A case in point relates directly to the magazine you’re now reading. Each issue of Arena Magazine is sent to a multinational academic publisher in electronic form in the Portable Document Format (PDF). Such formats are necessitated by the fact that, increasingly, readers, students and researchers no longer access information by going to the bound version, but simply download electronic copies of individual articles which effectively appear as off-prints of the original article.

However, the publishers with which we deal also sell articles on the open market. This editorial, for instance, will no doubt be available from Amazon.com in the months after its publication for US$5. Arena makes very little from such sales; in 2004 it amounted to around $500.

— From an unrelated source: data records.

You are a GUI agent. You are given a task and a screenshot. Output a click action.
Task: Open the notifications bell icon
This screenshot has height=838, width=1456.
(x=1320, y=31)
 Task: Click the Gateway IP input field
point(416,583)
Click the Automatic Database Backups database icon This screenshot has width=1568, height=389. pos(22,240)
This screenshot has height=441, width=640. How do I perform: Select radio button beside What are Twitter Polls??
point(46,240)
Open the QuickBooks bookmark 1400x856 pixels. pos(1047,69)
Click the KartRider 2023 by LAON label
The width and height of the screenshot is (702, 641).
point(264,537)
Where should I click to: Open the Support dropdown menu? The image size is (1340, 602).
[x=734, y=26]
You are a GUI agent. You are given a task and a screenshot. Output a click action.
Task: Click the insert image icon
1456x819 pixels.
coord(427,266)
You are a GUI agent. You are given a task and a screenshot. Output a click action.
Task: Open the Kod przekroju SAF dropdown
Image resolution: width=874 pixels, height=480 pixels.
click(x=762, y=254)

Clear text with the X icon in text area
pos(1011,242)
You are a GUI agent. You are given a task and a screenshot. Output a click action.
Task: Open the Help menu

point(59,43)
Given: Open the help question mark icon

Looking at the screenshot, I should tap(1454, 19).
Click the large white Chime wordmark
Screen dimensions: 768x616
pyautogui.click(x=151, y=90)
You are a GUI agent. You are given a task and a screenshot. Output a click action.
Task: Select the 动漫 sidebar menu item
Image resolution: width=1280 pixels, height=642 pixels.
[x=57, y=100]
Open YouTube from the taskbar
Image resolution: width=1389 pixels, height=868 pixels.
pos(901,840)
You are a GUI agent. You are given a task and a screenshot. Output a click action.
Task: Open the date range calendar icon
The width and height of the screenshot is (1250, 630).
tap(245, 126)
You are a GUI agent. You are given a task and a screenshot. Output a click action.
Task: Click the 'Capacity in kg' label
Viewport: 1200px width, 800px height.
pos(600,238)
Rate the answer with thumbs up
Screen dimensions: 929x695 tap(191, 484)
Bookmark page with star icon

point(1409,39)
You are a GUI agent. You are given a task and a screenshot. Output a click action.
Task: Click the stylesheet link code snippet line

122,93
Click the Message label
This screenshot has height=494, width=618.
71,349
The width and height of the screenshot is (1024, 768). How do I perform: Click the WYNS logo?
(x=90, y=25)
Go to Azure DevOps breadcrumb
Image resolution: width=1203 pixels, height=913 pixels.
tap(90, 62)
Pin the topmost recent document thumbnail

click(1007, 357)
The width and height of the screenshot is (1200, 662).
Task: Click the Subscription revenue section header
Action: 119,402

It is here that the contradiction between the internet and the deeper sources of co-operation and reciprocity become evident. It is disconcerting to see the freely given fruits of one’s labour being sold on the internet and seeing little or nothing in return. Contributors (not to mention editors and publishers) are likely to feel that they’ve been used by such arrangements. The on-selling of articles cuts into the fabric of reciprocity and co-operation on which Arena’s publications are founded. Indeed, Arena finds itself caught within a contradiction the core editorial team has discussed at length in both the journal and the magazine; namely the tendency of highly abstracted forms of life to dominate and reconstitute more basic sources of sociality.

The problem here is that the internet enables one to bypass the embedded conditions under which magazines are produced. By reconstructing publishing and writing in these ways, they reconfigure the ground on which co-operative ventures such as this magazine are based.

One solution to this would be to undercut online providers, by putting the complete contents of the Magazine and Journal online, making them freely available. But this is a partial solution. To keep the bound version viable, some limits would have to be placed on this, such as a time gap. Ceasing production of the bound versions altogether and going to a completely ‘virtual’ Arena is not realistic: people still baulk at reading content onscreen, it would limit access to those without online access, and would be to give up on the ethic of co-operation and reciprocity based on the face-to-face relations that are central to producing a magazine like Arena. In other words, it would be to imagine that these relations, which have their basis in face-to-face interaction, could be simply reconstructed in virtual form without cost. Such a view is, in the long-term, untenable.

In the face of these changes the editors will examine alternative arrangements by which to engage with the transformations in publishing, while remaining committed to the collective ethic on which Arena’s publications are founded.